Portland City Council candidate Jo Ann Hardesty has named three high-profile advocates to advise her on housing policy: Ibrahim Mubarak, who helped found such homeless villages as Right 2 Dream Too; Maxine Fitzpatrick, executive director of Portland Community Reinvestment Initiatives Inc., a nonprofit developer of affordable housing in North and Northeast Portland; and Margot Black, who helped found the renters’ rights group Portland Tenants United.
“One of the things I love about all three of these people,” Hardesty tells WW, “is their deep commitment that those who are on the margins are included and part of the solution.”
As first reported Wednesday by WW, the selection of Black is significant because she resigned her leadership post with PTU last month after charges of racism by a black activist; she is now working to elect one of two black women in the race.
Hardesty says the controversy that caused Black to step down didn’t give her pause.
“The fearlessness I’ve seen in Margot over the last few years has been pretty phenomenal,” Hardesty tells WW. “I like surrounding myself with fighters — people who you know don’t accept the status quo and make those changes happen, so I never had any second thoughts.”
Fitzpatrick’s selection is significant in part because Hardesty is a vocal opponent of the city’s policy of trying to bring back Portlanders gentrified out of North and Northeast Portland.
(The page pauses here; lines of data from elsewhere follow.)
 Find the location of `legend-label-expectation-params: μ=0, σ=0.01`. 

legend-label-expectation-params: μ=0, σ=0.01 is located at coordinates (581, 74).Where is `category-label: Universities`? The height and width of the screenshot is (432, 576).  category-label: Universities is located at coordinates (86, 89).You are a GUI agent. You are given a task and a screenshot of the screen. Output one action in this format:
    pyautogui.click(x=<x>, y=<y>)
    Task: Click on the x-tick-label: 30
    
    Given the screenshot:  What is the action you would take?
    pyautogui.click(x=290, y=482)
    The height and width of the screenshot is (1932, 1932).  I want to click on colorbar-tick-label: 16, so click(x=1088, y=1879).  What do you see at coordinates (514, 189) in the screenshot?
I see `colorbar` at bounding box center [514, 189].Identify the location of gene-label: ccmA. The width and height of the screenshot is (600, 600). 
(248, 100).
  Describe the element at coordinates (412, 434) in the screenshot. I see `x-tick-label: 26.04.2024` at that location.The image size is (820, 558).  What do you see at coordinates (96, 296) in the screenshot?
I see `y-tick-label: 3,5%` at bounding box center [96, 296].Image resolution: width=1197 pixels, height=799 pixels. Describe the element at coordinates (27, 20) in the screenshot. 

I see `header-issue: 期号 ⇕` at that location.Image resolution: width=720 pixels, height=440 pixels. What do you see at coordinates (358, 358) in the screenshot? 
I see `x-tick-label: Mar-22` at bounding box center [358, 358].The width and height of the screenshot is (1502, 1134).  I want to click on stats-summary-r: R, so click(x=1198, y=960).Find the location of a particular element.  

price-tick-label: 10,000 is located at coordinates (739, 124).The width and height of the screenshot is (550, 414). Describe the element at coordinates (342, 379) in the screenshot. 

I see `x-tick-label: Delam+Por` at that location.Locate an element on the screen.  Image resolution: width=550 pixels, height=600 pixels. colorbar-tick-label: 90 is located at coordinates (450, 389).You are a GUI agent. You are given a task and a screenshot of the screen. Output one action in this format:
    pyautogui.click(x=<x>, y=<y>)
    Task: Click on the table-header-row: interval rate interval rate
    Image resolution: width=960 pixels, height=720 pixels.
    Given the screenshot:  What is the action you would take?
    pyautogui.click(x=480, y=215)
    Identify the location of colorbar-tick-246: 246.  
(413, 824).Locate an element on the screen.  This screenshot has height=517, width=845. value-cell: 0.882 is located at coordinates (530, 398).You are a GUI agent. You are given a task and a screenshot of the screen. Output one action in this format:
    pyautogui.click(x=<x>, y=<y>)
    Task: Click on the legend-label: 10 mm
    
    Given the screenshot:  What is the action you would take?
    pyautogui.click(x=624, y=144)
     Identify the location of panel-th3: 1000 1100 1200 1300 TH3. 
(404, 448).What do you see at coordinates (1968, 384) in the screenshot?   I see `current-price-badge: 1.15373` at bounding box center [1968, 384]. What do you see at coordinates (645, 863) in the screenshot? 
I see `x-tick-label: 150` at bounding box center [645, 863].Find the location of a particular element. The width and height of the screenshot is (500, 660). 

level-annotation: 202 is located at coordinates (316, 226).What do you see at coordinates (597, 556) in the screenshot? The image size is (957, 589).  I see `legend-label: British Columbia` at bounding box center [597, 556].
Fitzpatrick’s nonprofit has been active in that program.
“It’s the most ludicrous, arrogant, obnoxious policy imaginable,” Hardesty told WW back in August. Hardesty called for reparations for black Portlanders, in lieu of that policy, the Guardian reported this week.
Related: Jo Ann Hardesty Says Portland’s Campaign to Return Black Families to Northeast Portland is “the Most Ludicrous, Arrogant, Obnoxious Policy Imaginable”
In a Feb. 23 interview, she was more conciliatory and said she still a critic of the policy.
“[Fitzgerald] believes we can create opportunities for people to come back to Inner Northeast at the same time as housing where people have been forced out,” Hardesty says. “That just means we’re going to need more resources if we’re going to do both.”
(Fitzpatrick hasn’t endorsed yet endorsed in the campaign.)
In the same interview with WW, Hardesty criticized the expansion of the no-sit zones in downtown, which keep homeless people from sitting or sleeping on the sidewalk. She praised the relocation ordinance passed by council as well as the efforts by Commissioner Chloe Eudaly to regulate security deposits.
She said in the future she would support legal representation for tenants facing eviction, and look for ways to protect renters who have roommates and house shares.
Hardesty’s campaign says she’ll roll out similar advisory groups for three other key issues: police reform, green jobs and access—the last, says Hardesty, means “whose voice is heard at City Hall.”